Provident receivers set August 13 date for information session and seeks managers for two mortgage funds
The receivers of failed fund manager and lender Provident Capital are seeking managers for two of its frozen mortgage funds and have also announced that an “informal” information session will be held for debenture holders on August 13.
Phil Carter, Tony Sims and Marcus Ayres from PPB Advisory, who were appointed on July 3 following a Federal Court order, have placed an advertisement in the Australian Financial Review calling for indicative offers to be the responsible entity and manager of the Provident Capital Monthly Income Fund and the Provident Capital High Yield Fund.
There are around 520 unitholders for both the monthly income and high yield funds, which collectively hold around $32 million of funds under management.
Indicative offers are due by August 21.
This advertisment is part of expression-of-interest campaigns for the sale of part of Provident's assets and business launched by PPB Advisory since its appointment.
PPB Advisory has also announced that an information session for all debenture holders will be held at 10.30am at the Wesley Conference Centre at 220 Pitt Street in Sydney on Monday, August 13.
Victorian debenture holders can attend a telecast of the meeting at the Rydges Hotel, 186 Exhibition Street in Melbourne; Queensland debenture holders can attend at the Christie Conference Centre Caribbean Room at 320 Adelaide Street in Brisbane; South Australian debentures holders can attend at the Hilton Hotel Victoria Room at 233 Victoria Square in Adelaide (10am South Australian time).
For those debenture holders in Perth, a meeting will be held at the Hilton Hotel Swan Room at 14 Mill Street (8.30am Perth time).
The receivers have stressed this is an "informal information session only".
"No binding resolutions on the debenture holders will be passed and attendance or non-attendance will not impact your rights or claims as a debenture holder in any way."

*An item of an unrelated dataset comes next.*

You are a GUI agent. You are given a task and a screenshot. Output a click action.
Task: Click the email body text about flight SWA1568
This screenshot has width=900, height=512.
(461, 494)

As many as 3,500, mainly small investors have about $130 million invested in debentures with Provident Capital.
The receivers have also commenced developing asset management strategies for each non-performing loan and commenced investigation into the affairs of the company and what claims may be available against third parties.
Around 85% of Provident loans were six months or more in arrears, according to its most recent financial booklet prior to its collapse.
The receivers are currently preparing an application to the Federal Court to confirm the methodology proposed to pay future distributions, but have warned of a shortfall on the principal amount owing to debenture holders and have determined that it would be “inappropriate for any future distributions to include an interest component”.
“Subject to the Court’s approval, to ensure all debenture holders are treated equally, all future distributions to debenture holders during the Receivership will be made on a pro-rata basis in reduction of the face value of debentures,” say the receivers.
Property Observer has heard from borrowers who have complained that prior to the collapse of the lender, they had received little communication about even basic things such as the size of their debt, while being charged tens of thousands of dollars in roll-over fees.